Quotes from Charlie Ward
“First, I would like to thank the National Football Foundation and the College Football Hall of Fame committee for this induction. After listening to what it takes to get in, I’m very honored. I see the criteria they use and I see a lot of inductees who played a long time ago just getting in. It really brings it to the forefront for me. I am extremely grateful.”
“It was an honor to receive the call and you may not see it, but I was very excited. I tried to hold it in, but I had to share it with my wife of course. My kids still don’t know, probably won’t know until the time comes in December. I am grateful to have the opportunity to share this with a lot of people – my family, my mom and dad who raised me, who I feel have done a good job with all of their kids in raising them to be men and women of honor. I’m also grateful to have the opportunity to play for Coach Bobby Bowden in football and Pat Kennedy in basketball. The opportunities that they provided for me to be able to excel in what I did, I’m grateful for that.
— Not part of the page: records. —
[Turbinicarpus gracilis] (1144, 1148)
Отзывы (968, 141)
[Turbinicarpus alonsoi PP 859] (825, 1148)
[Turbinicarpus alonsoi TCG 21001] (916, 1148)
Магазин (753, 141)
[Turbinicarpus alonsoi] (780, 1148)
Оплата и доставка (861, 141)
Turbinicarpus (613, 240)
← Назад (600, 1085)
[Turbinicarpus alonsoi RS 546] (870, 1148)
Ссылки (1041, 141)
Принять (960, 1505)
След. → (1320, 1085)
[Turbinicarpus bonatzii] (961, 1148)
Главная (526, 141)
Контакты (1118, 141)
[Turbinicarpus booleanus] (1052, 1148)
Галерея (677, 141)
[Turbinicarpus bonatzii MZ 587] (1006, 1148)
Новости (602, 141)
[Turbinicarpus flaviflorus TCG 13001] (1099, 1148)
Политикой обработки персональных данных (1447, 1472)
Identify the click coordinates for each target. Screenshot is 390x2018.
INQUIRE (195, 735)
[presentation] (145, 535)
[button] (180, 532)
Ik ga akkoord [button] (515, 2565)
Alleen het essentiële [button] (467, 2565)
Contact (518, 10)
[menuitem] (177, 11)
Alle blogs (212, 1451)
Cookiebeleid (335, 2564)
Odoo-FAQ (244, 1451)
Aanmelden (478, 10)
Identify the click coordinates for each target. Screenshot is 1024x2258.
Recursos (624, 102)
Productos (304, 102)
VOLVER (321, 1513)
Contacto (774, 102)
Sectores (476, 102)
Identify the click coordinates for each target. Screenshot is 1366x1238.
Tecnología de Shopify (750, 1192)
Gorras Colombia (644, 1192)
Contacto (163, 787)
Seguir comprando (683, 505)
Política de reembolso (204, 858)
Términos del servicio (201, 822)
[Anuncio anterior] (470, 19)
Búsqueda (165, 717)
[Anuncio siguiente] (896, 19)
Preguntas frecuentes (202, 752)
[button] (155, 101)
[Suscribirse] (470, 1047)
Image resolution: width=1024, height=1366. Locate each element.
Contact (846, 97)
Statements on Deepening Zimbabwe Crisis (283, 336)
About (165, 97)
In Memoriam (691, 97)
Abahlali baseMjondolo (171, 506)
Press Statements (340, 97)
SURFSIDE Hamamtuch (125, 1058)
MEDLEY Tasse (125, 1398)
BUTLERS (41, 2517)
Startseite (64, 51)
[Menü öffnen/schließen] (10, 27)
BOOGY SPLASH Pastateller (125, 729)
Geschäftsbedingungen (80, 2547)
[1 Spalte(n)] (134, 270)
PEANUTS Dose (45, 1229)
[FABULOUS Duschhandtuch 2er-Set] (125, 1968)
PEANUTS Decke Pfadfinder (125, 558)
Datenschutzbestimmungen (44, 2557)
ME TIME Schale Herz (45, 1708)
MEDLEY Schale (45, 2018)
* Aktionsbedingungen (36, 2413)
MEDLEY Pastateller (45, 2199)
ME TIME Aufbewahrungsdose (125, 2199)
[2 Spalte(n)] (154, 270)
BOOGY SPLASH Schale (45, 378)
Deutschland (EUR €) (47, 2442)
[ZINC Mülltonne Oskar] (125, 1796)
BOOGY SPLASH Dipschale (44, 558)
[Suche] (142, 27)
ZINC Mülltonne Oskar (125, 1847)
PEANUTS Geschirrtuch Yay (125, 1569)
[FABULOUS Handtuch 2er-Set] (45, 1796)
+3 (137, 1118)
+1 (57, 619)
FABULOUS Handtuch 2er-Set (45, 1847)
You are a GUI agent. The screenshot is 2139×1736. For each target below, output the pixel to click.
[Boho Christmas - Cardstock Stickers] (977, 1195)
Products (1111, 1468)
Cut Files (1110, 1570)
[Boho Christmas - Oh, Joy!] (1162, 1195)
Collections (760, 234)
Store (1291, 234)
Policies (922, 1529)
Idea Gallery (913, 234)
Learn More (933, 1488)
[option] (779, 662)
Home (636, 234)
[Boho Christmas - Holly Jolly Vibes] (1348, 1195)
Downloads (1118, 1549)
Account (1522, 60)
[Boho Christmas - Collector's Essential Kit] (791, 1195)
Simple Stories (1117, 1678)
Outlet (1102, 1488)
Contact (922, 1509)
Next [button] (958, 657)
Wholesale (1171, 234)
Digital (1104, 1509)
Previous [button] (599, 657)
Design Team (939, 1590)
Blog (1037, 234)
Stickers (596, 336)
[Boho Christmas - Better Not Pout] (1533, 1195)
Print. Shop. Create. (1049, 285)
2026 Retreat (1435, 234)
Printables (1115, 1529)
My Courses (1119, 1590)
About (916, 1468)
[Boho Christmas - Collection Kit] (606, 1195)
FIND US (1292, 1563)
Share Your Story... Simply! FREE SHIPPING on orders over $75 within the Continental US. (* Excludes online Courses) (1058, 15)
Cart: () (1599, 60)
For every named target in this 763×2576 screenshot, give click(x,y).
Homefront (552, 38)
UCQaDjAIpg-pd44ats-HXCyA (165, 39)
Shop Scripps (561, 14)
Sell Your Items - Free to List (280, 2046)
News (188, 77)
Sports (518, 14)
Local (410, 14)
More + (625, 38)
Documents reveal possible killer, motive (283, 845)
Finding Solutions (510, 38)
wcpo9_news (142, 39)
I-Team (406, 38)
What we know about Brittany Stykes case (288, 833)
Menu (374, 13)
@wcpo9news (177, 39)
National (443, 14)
And all of those that have helped me graduate from college, I am truly grateful to them because playing two sports is difficult. Playing two sports and getting a degree is extremely difficult. When you have people that are willing to help you achieve your goals, I am grateful. The last thing I would like to share is that there was a negative experience going to South Bend a few years ago and I am grateful to say that there is something positive to me going back to South Bend this time.”
Quotes from Bobby Bowden
(on his reaction to getting in and being inducted with Joe Paterno)
“I wasn’t expecting it because I thought you had to die first – and I didn’t want to volunteer for that,” Bowden said. “They might have changed the rules to get me and Joe in. But I’m very excited about it.”
(on going in with Charlie Ward)
“That would always be extra special. I think anytime a person is inducted into any kind of hall of fame, the people that are going in with him, surrounding him, is kind of a personal thing. To be going in with Charlie is very good, I love that. Even Emmitt Smith was a great Floridian, so that’s a plus.”
(on if he knew in advance and what it means to go in with Paterno)
“It’s interesting because Joe and I are kind of the last two of this generation. It excites me to go in with Joe, it really does. I had been tipped that this was in the making, today was not the first day I found out about it.”
(on what Charlie meant to the program)
“Charlie started for us his junior year at Florida State. Had he not had Casey (Weldon) and Brad (Johnson) and some of those guys ahead of him, he was probably ready to play as a redshirt freshman. He was probably ready to win for you as a redshirt freshman. He waited his turn. I remember when he played as a junior we went 11-1 I believe, lost to Miami. The next year I made the prediction he would win the Heisman. I told our sports information people, don’t try to blow him up, don’t even advertise because he is going to win it. He has got what they’re looking for. Sure enough he did and that just tells you the kind of athlete he was. Not only that, he matches that with his character.”
(did you sense before the 1993 season what he would be that good?)
“I sure did because of what he did in ’92. I said this guy, you can’t miss him. You know, some guys can win for you and a fair quarterback can win for you just by executing. Charlie stood out because he did things that you can’t coach with his natural God given ability. I thought that would catch the eye of all the voters which it did.”